Though still in the midst of a US summer tour, Nine Inch Nails have rolled out a full slate of shows that will see the industrial rockers canvas North America this fall.
The group, which wraps up its current US leg early next month, will spend the first half of October on a South American jaunt, and will kick off their next batch of North American roadwork with a trio of previously announced mid-October shows in Mexico. The South of the Border dates segue into the newly announced batch of US and Canadian dates, which comprise more than 30 shows stretching into mid-December.
Details for NIN's North American tour are included below, and the South America dates are posted at the group's website.
NIN is working the road behind "The Slip," a full-length album that bandleader Trent Reznor self-released for free via the Internet in May. The downloadable version of the set is still available at NIN's website, and a physical configuration surfaced last month in the form of 250,000 individually numbered digipaks housing an audio CD of the album and a live DVD featuring footage of the group rehearsing five songs for its 2008 tour.
A vinyl version of the album, featuring the record's 11 tracks on 180-gram vinyl with a 24-page booklet, hit stores in the US and Canada last week.
As of last month, "The Slip" had been downloaded 1.6 million times worldwide since its May 5 release, according to a press release.
Joining frontman and sole fulltime NIN member Reznor on the current tour are guitarist Robin Finck, keyboardist Alessandro Cortini, drummer Josh Freese and bassist Justin Meldal-Johnsen. Aside from Meldal-Johnsen--best known for his work with Beck--all have played with the band in the past, with Cortini and Freese having participated in the band's 2005 and 2006 world tours, and Finck a veteran of the band's tours behind 1994's "Downward Spiral" and 1999's "The Fragile."

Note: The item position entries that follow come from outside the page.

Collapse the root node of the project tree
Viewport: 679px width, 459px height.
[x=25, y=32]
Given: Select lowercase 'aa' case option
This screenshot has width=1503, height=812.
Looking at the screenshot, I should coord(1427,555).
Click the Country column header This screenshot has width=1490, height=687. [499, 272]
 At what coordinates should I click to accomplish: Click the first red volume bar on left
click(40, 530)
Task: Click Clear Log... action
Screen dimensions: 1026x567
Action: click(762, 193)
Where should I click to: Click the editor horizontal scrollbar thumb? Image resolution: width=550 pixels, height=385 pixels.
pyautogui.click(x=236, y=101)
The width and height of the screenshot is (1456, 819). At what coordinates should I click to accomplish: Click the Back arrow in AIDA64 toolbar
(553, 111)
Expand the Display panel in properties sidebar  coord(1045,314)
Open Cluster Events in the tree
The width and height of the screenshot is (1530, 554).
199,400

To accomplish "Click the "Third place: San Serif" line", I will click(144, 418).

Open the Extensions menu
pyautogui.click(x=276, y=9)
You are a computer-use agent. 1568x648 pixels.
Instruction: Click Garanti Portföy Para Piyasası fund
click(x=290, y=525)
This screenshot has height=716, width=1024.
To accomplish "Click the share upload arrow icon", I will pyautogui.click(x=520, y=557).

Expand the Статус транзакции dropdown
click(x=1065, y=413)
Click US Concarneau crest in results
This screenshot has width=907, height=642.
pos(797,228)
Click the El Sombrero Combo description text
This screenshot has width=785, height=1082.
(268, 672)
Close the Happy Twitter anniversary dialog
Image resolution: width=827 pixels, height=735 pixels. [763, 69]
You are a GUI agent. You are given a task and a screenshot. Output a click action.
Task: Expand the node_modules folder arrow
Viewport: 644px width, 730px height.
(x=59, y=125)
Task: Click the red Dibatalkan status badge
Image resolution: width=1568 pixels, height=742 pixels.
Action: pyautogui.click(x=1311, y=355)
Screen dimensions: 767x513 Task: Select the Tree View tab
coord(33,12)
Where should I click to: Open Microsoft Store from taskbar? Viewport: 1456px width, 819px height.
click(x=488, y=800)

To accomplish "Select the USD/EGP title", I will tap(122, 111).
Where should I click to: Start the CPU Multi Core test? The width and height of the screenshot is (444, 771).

"The Slip" follows NIN's surprise March release, "Ghosts I-IV," a four-disc, 36-track instrumental collection. The first of the album's four volumes can be downloaded free from NIN's website, and fans have the option of paying $5 for the other three volumes. The collection was also offered in a variety of configurations ranging from $10 for a physical double-CD set to $300 for an "ultra-deluxe limited edition" that sold out within in the first two days of the album's release.